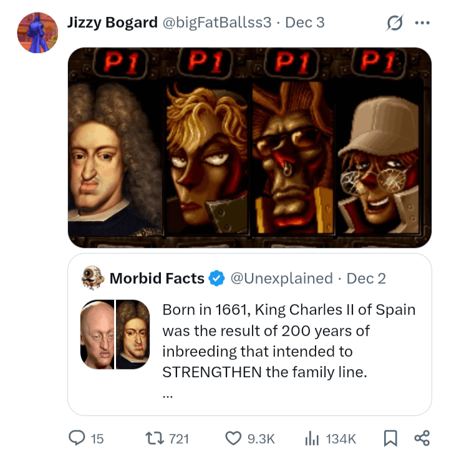Screen dimensions: 449x454
Task: Click the Dec 3 timestamp
Action: (305, 22)
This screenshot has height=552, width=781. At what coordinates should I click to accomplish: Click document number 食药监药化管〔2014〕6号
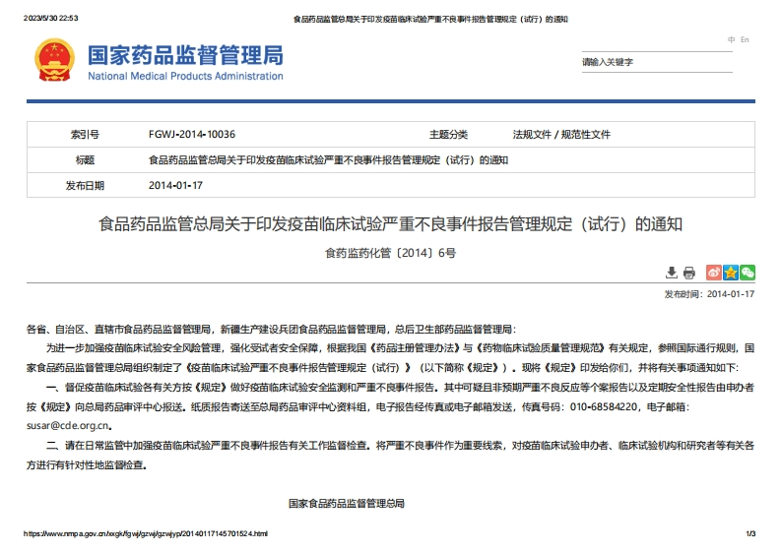390,253
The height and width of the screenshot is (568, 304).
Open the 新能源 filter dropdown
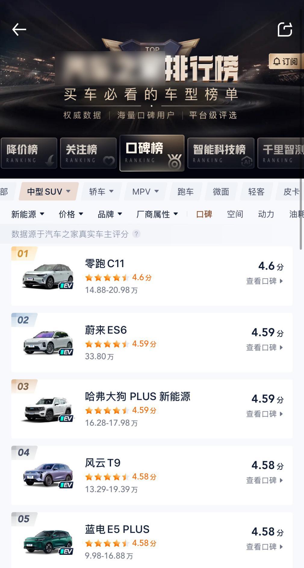(28, 214)
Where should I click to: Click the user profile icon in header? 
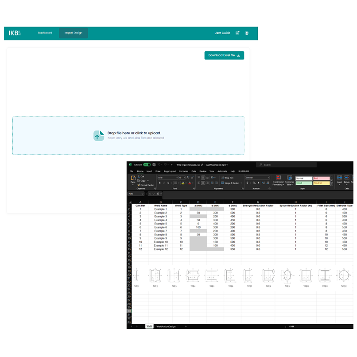click(x=247, y=33)
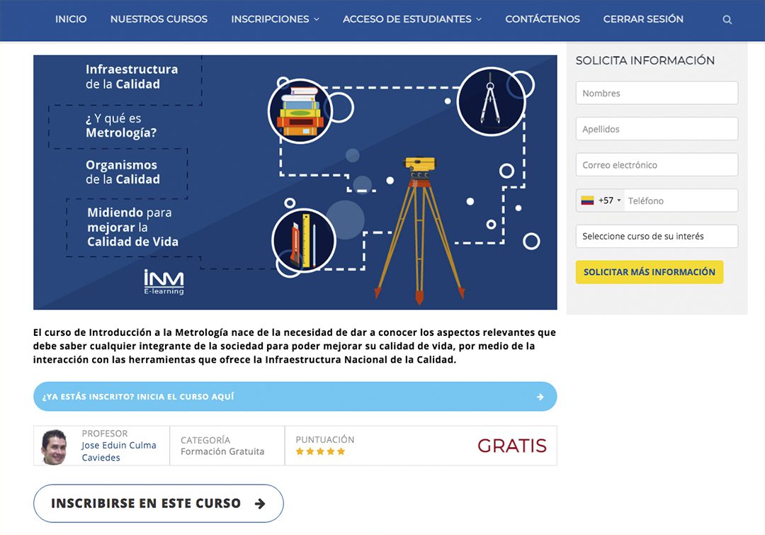Click CERRAR SESIÓN to log out
Image resolution: width=765 pixels, height=535 pixels.
[643, 19]
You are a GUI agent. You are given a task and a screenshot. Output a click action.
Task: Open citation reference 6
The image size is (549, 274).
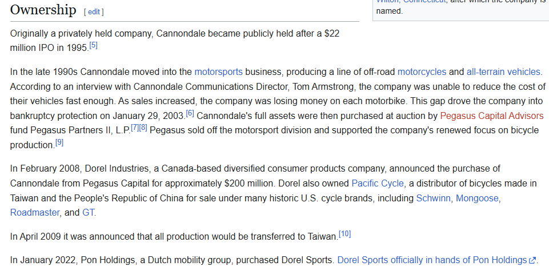coord(190,113)
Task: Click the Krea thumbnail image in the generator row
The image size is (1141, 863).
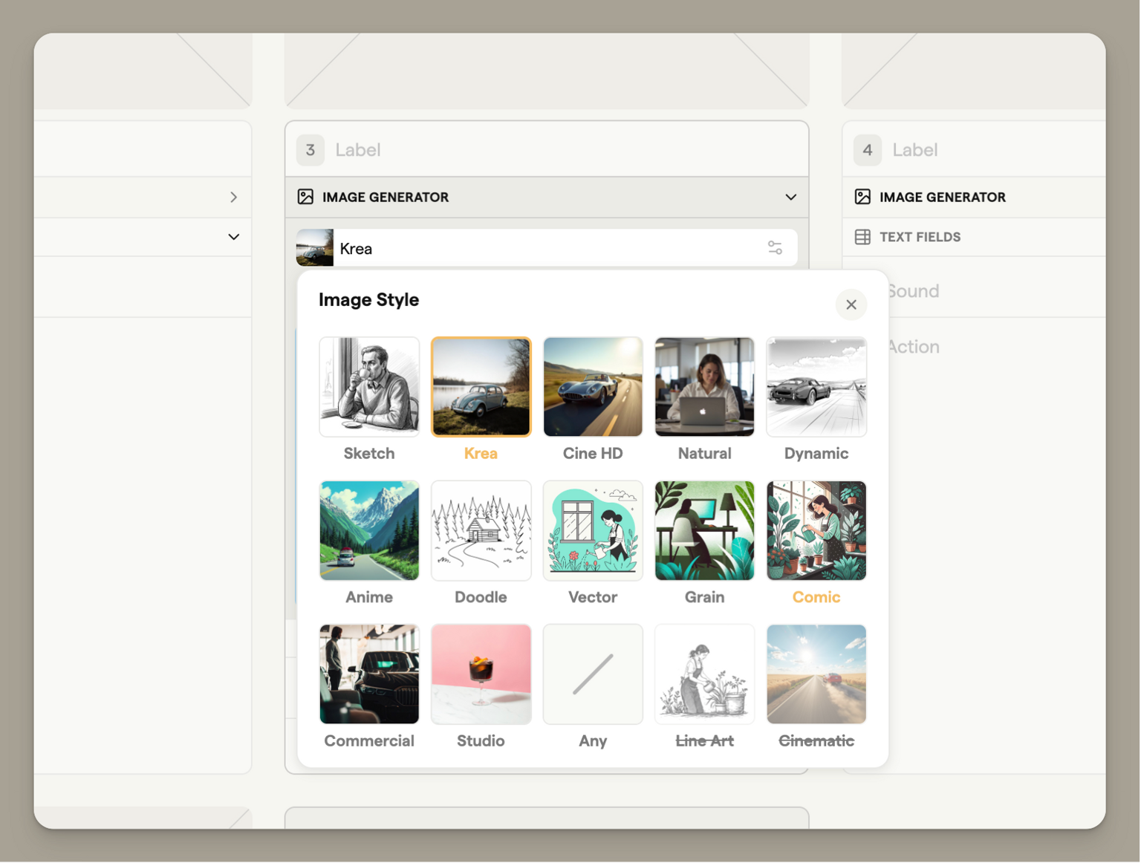Action: point(314,247)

TASK GOAL -> All lines from the one containing "This screenshot has" to the last line of the records above, both included, need to be repeated word for word; omit the pictures.

TASK SOLUTION ->
This screenshot has height=552, width=781. At what coordinates should I click to accomplish: Click document number 食药监药化管〔2014〕6号
390,253
The height and width of the screenshot is (568, 304).
Open the 新能源 filter dropdown
(28, 214)
Where should I click to: Click the user profile icon in header? 
click(x=247, y=33)
Click CERRAR SESIÓN to log out
Image resolution: width=765 pixels, height=535 pixels.
[643, 19]
You are a GUI agent. You are given a task and a screenshot. Output a click action.
Task: Open citation reference 6
The image size is (549, 274).
coord(190,113)
Task: Click the Krea thumbnail image in the generator row
The image size is (1141, 863).
Action: point(314,247)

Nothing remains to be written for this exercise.